§ Document passage
-- BEGIN --
Re: [PATCH 00/14] introduce the BFQ-v0 I/O scheduler as an extra scheduler
From: Arnd Bergmann
Date: Fri Oct 28 2016 - 12:07:17 EST
On Friday, October 28, 2016 9:30:07 AM CEST Jens Axboe wrote:
> On 10/28/2016 03:32 AM, Linus Walleij wrote:
> > The patch to enable MQ looks like this:
> > https://git.kernel.org/cgit/linux/kernel/git/linusw/linux-stericsson.git/commit/?h=mmc-mq&id=8f79b527e2e854071d8da019451da68d4753f71d
>
> BTW, another viable "hack" for the depth issue would be to expose more
> than one hardware queue. It's meant to map to a distinct submission
> region in the hardware, but there's nothing stopping the driver from
> using it differently. Might not be cleaner than just increasing the
> queue depth on a single queue, though.
>
> That still won't solve the issue of lying about it and causing IO
> scheduler confusion, of course.
>
> Also, 4.8 and newer have support for BLK_MQ_F_BLOCKING, if you need to
> block in ->queue_rq(). That could eliminate the need to offload to a
> kthread manually.
I think the main reason for the kthread is that on ARM and other
architectures, the dma mapping operations are fairly slow (for
cache flushes or bounce buffering) and we want to minimize the
time between subsequent requests being handled by the hardware.
-- END --
§ Entries supplied
-- BEGIN --
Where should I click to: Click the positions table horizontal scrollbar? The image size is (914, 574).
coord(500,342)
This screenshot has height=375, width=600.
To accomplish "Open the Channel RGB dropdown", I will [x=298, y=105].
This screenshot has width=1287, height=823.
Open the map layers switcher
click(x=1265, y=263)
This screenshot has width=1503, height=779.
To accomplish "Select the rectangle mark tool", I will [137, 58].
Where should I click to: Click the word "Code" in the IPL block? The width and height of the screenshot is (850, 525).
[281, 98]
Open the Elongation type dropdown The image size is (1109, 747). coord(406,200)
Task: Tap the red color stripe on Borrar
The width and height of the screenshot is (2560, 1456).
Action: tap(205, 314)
-- END --
§ Your tasks
1. In the mailing-list message about the BFQ scheduler patches, which kernel versions support BLK_MQ_F_BLOCKING?
2. Write a continuation of the mailing-list message about the BFQ scheduler patches, starting from its last sentence.

§ Responses to the exercise
1. 4.8 and newer.

2.
This is not unique to MMC in any way, MMC just happens to be
common on ARM and it is limited by its lack of hardware
command queuing.
It would be nice to do a similar trick for SCSI disks,
especially USB mass storage, maybe also SATA, which are the
next most common storage devices on non-coherent ARM systems
(SATA nowadays often comes with NCQ, so it's less of an
issue)
It may be reasonable to tie this in with the I/O scheduler:
if you don't have a scheduler, the access to the device is
probably rather direct and you want to avoid any complexity
in the kernel, but if preparing a request is expensive
and the hardware has no queuing, you probably also want to
use a scheduler.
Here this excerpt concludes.